▸ Exercise
Turn the lines from the one with "Where should I" to the one with "click(x=665, y=209)" into a JSON list of strings, one string per line, with blank lines left out. Leave the pictures out of your answer.

▸ Input data
□ □ □ □ □

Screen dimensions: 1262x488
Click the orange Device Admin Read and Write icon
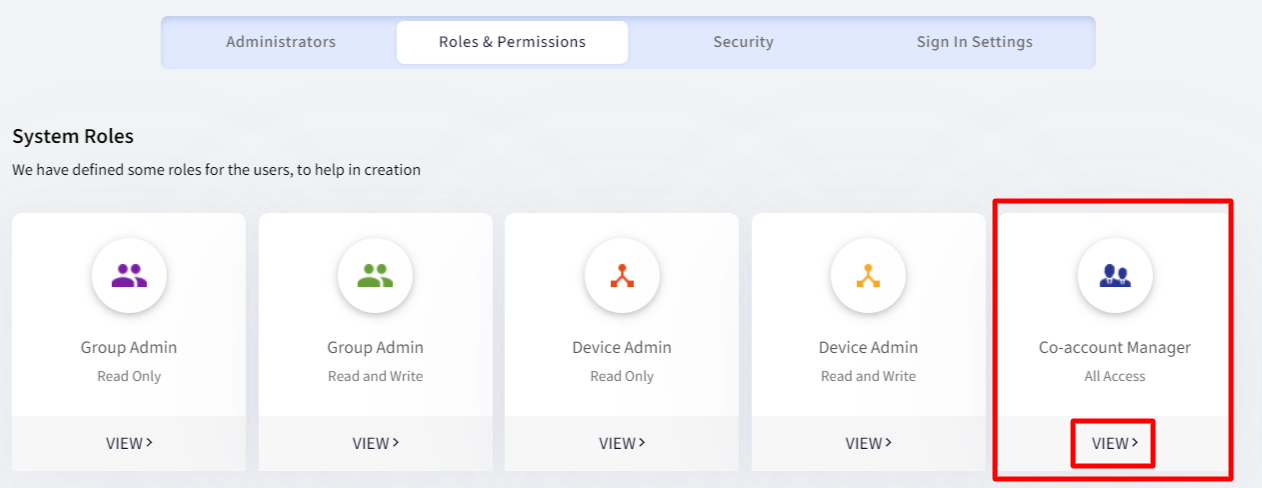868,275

□ □ □ □ □

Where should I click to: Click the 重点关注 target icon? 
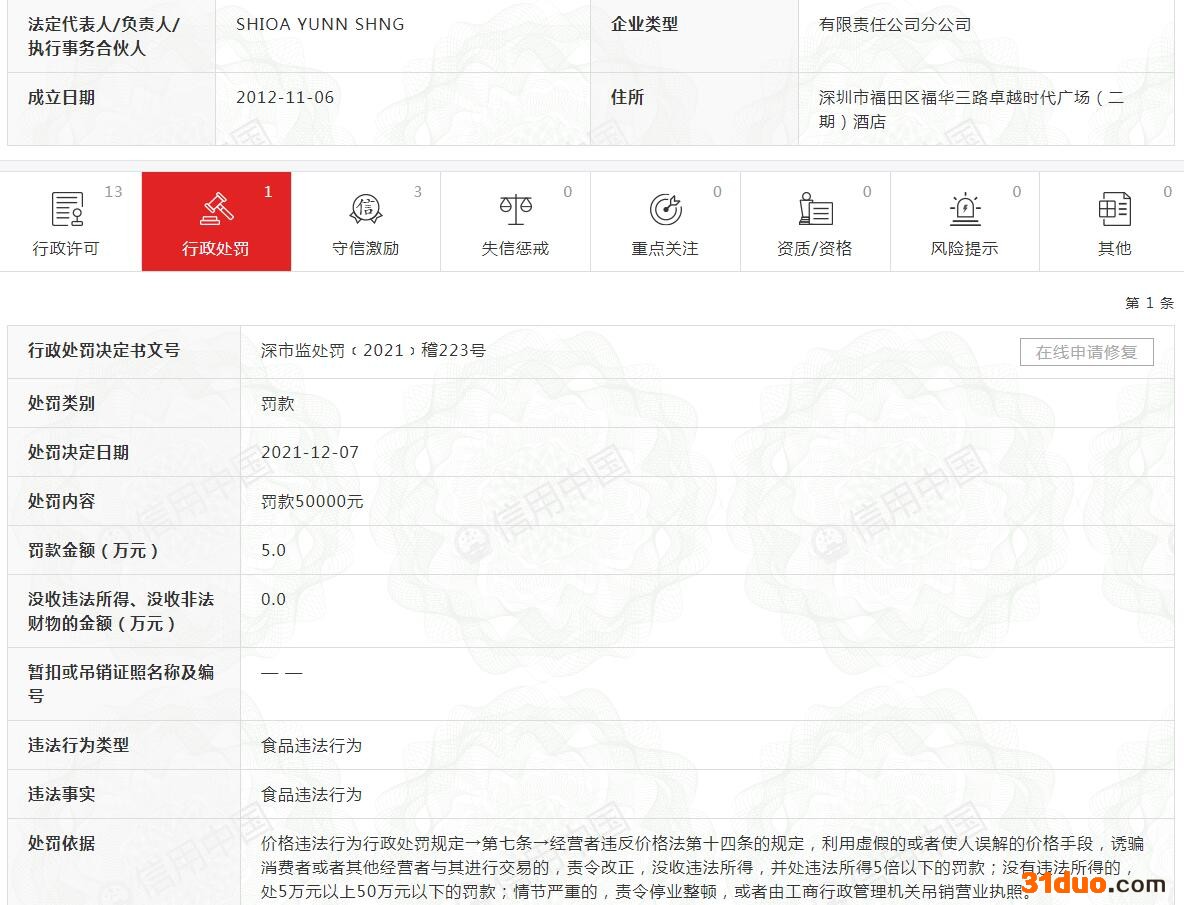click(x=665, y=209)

□ □ □ □ □

▸ Full solution
[
  "Where should I click to: Click the 重点关注 target icon? ",
  "click(x=665, y=209)"
]